> Extracted data:
★ ★ ★ ★ ★
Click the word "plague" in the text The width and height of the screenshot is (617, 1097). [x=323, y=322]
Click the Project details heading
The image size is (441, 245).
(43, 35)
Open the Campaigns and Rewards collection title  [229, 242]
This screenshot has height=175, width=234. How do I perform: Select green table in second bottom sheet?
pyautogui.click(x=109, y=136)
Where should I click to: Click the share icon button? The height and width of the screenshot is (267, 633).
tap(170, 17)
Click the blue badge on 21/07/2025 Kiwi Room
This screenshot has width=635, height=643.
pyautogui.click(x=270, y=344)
★ ★ ★ ★ ★
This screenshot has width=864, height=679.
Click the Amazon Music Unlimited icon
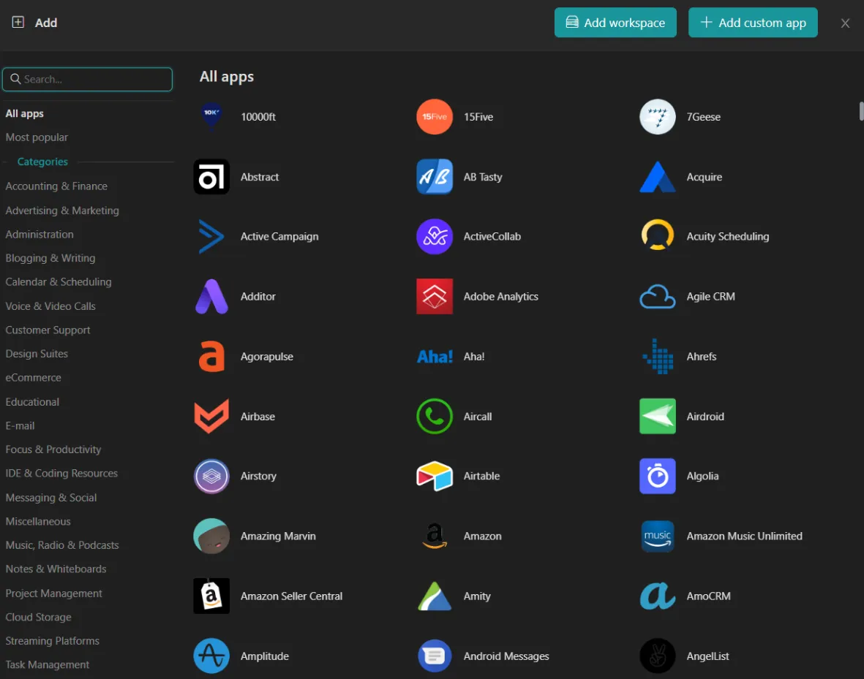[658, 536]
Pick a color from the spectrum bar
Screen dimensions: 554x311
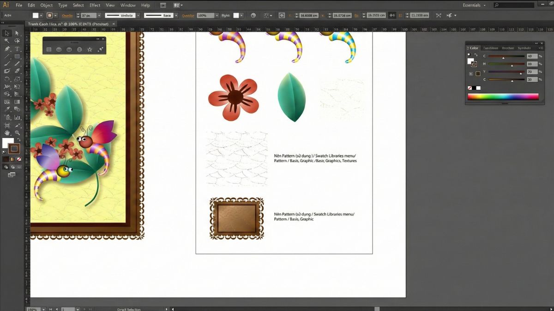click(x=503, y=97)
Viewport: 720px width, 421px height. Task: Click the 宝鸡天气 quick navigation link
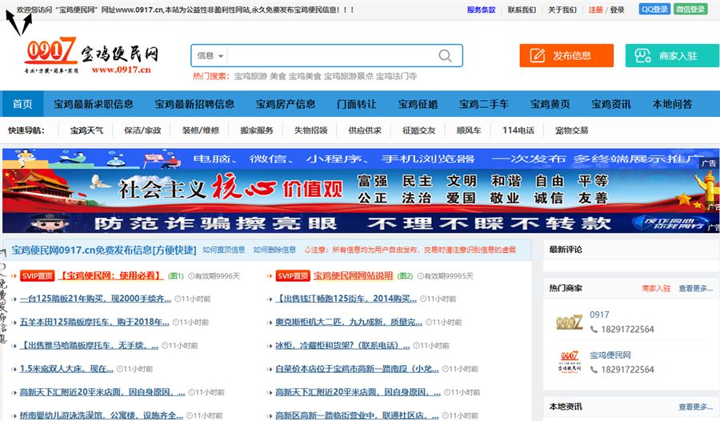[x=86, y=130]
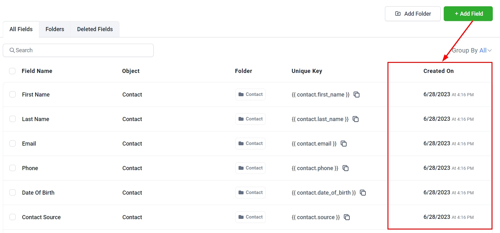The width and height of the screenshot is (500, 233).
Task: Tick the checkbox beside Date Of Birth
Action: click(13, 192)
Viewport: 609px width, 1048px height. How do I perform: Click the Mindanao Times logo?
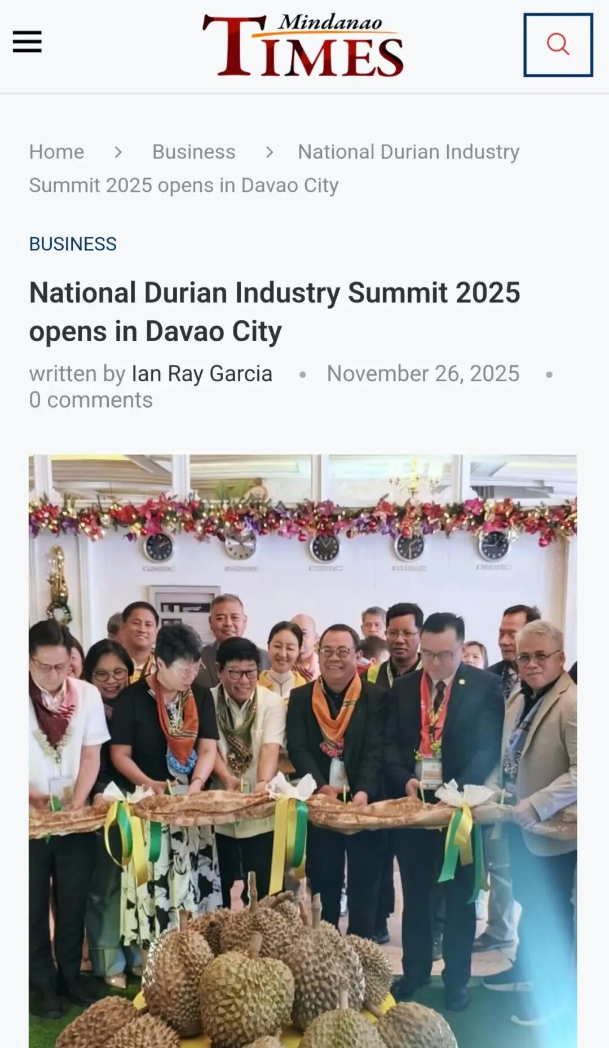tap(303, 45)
★ ★ ★ ★ ★
> Task to carry out: Print exactly the lines of the listing above starting at the line containing "Click the word" and ending at the line containing "Open the Campaigns", both included.

> Answer:
Click the word "plague" in the text The width and height of the screenshot is (617, 1097). [x=323, y=322]
Click the Project details heading
The image size is (441, 245).
(43, 35)
Open the Campaigns and Rewards collection title  [229, 242]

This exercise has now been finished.